[PATCH xextproto 1/4] Document changes in XSync version 3.1

Wed Aug 18 12:36:58 PDT 2010

On Wednesday 18 August 2010 8:33:49 am Adam Jackson wrote:
> * PGP Signed by an unknown key
> 
> On Tue, 2010-08-17 at 15:54 -0700, James Jones wrote:
> > On Tuesday 17 August 2010 15:01:53 Aaron Plattner wrote:
> > > James, correct me if I'm wrong, but I don't think the server ever
> > > creates fences on its own; they're *all* client-created.  Fences
> > > trigger when the rendering for the corresponding X screen is done, for
> > > requests that were processed before the triggering request.  Rendering
> > > could still be pending on other screens, and there could be later
> > > rendering queued on the same screen for later requests.

Adam and I discussed on IRC.  I'll try to summarize a bit below for the list:

> So, a few things here:
> 
> One: Why the screen and not the drawable?  If an X screen is a single
> command queue to the hardware with no special ordering (besides
> "whatever order clients happened to be serviced") then it doesn't really
> matter.  But if you have multiple queues - or schedule rendering among
> clients into one queue for fairness - then you now need to keep track of
> actual request processing order among _all_ clients with active Fences.

The screen is somewhat arbitrarily chosen as the granularity at which fence 
triggers are inserted.  It seemed convenient because fences already have a 
screen associated with them at creation time, mainly for server/driver design 
reasons, so no additional associating object is needed at trigger time.  If 
others think there is a large benefit to adding a drawable argument to trigger 
and specifying that it only means rendering targetting that drawable is 
complete, I can modify the spec accordingly.  However, keep in mind other 
trigger operations can be added with different granularity.  
DamageSubtractAndTrigger, for example, is specified to trigger on region 
granularity.  I still think screen is the right granularity for the default 
operation.  If there are multiple rendering queues per screen, that means 
waiting for all of them to finish pending work before triggering, but that 
shouldn't be especially complicated

The important detail to note is that even though fences belong to a screen, 
they can be triggered at any time.  It is the individual triggering operations 
that define when the fence becomes triggered.

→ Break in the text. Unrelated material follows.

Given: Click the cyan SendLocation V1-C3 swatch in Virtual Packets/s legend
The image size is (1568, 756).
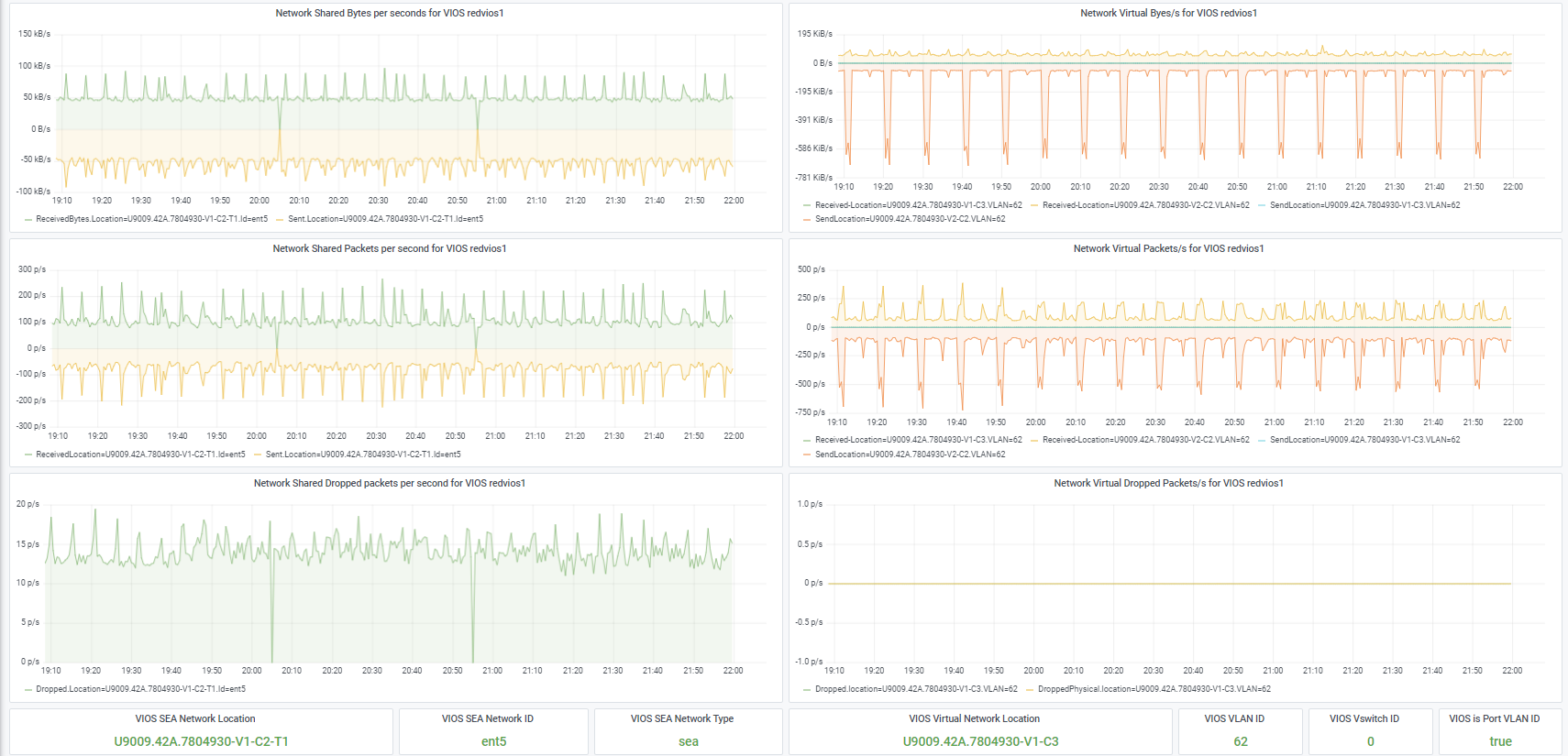Looking at the screenshot, I should click(x=1262, y=441).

> Two: I'm not clear what the mechanism is for asking that the server
> trigger a Fence once some X rendering is complete.  You have Trigger and
> Reset operations, but if I'm reading those correctly those are commands
> from the client and not stalls until a condition is reached.
> 
> In GL_NV_fence terms, I think you have:
> 
> GL                X
> GenFences         CreateFence
> DeleteFences      DestroyFence
> SetFence          ???
> N/A               TriggerFence

This is incorrect.  The corrected table should read:

...
SetFence            TriggerFence
N/A                 ResetFence
...

> N/A               ResetFence
> TestFence         QueryFence
> FinishFence       AwaitFence
>
> It's okay to not have analogs for Trigger/Reset in GL, because GL fences
> are scoped to the GL context; you couldn't use them for IPC if you
> wanted to.  But without an analog for SetFence in X, you don't have a
> way of getting the server to bind a fence to a particular point in the X
> rendering stream.
>
> But maybe you're going for something more like GL_ARB_sync?  Help me out
> here.

X sync fences are meant to interoperate with GL_ARB_sync-style fences.  
However, in contrast to GL sync objects, I've separated out the creation and 
trigger steps.  I did this because in contrast to GL sync objects, sharing X 
fences is expensive.  While a GL fences are essentially pointers with process 
scope, X fence sync objects are cross-process X resources with X screen scope 
that can be imported, along with their hardware resources, to other APIs in 
any process.  Since X fence sync objects are meant to be re-used, in contrast 
to GL sync objects which are single-use, I added the reset operation as well.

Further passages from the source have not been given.